#### Texto:
– Projeto do Centro de Promoção de
Saúde Mental se prepara para abrir o espaço à comunidade e aos usuários da
Fundação Espírita Allan Kardec –
Mantido pela Fundação Espírita Allan Kardec, o Horto de
Plantas Medicinais, que integra o CPSM (Centro de Promoção de Saúde Mental),
segue em processo de estruturação e consolidação, com foco na produção de
mudas, organização do espaço e no fortalecimento de ações voltadas à saúde
integral da população. A iniciativa prevê, a médio prazo, a produção de
fitoterápicos e a ampliação das atividades com a comunidade.
De acordo com o terapeuta integrativo Peter Gustavo,
coordenador do Horto Medicinal, o projeto tem como propósito ser um espaço vivo
de aprendizado, cuidado e promoção da saúde.

Registros de dados salvos
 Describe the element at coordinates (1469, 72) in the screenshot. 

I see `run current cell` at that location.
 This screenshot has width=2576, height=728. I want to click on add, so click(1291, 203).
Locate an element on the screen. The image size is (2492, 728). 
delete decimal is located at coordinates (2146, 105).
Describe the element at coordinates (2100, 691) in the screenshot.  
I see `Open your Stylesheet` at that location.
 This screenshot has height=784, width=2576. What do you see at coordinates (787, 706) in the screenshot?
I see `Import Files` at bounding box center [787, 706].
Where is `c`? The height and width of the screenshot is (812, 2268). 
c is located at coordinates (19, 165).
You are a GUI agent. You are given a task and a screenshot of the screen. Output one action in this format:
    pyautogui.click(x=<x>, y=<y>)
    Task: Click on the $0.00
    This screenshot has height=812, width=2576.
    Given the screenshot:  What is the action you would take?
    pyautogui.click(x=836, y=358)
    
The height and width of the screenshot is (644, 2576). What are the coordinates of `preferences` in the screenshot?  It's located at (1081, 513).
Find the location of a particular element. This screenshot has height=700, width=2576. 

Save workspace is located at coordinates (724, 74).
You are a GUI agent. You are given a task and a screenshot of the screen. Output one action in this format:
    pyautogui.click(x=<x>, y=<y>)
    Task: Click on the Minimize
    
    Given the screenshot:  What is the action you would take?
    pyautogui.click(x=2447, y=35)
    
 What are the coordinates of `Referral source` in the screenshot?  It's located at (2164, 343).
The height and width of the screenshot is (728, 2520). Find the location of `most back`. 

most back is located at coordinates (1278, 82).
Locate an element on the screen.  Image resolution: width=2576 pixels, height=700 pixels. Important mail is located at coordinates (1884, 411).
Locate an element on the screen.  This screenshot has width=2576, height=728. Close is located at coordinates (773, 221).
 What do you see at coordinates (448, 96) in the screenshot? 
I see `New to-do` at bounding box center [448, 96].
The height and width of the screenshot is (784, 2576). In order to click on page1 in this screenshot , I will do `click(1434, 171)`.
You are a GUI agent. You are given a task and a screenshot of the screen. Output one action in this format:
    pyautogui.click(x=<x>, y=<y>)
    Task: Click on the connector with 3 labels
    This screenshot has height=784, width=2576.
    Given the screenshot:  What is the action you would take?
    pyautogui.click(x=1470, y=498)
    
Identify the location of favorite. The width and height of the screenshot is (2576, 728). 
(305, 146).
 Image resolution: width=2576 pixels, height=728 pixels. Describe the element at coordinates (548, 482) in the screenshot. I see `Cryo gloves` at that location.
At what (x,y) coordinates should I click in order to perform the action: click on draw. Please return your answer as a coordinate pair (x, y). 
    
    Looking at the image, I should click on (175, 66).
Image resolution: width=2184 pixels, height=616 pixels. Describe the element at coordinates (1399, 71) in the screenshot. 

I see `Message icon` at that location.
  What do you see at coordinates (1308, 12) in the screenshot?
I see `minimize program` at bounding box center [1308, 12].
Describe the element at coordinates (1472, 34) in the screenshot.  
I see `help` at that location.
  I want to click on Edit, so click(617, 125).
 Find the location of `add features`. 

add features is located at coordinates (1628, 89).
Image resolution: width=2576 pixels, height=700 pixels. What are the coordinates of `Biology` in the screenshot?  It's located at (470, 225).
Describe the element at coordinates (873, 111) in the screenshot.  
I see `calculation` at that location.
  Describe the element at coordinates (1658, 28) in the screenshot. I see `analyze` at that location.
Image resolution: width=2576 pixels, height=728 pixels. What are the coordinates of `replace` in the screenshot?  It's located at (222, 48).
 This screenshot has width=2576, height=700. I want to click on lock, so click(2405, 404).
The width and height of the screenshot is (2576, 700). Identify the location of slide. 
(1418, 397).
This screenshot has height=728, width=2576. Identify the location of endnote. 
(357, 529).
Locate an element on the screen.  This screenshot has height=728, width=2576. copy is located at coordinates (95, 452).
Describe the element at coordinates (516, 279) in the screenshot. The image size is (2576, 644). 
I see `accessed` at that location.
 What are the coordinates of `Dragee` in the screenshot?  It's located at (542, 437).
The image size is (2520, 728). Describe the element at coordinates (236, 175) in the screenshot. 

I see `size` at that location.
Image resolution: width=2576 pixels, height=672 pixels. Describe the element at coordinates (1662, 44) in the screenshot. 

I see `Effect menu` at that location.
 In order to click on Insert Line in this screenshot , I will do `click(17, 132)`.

#### Enunciado:
Responda, por favor, às perguntas a seguir com base no texto sobre o Horto de Plantas Medicinais:
(a) Qual instituição mantém o Horto de Plantas Medicinais?
(b) O que a iniciativa prevê produzir a médio prazo?
(c) Quem é o coordenador do Horto Medicinal?

#### Resposta:
(a) A Fundação Espírita Allan Kardec.
(b) Fitoterápicos.
(c) O terapeuta integrativo Peter Gustavo.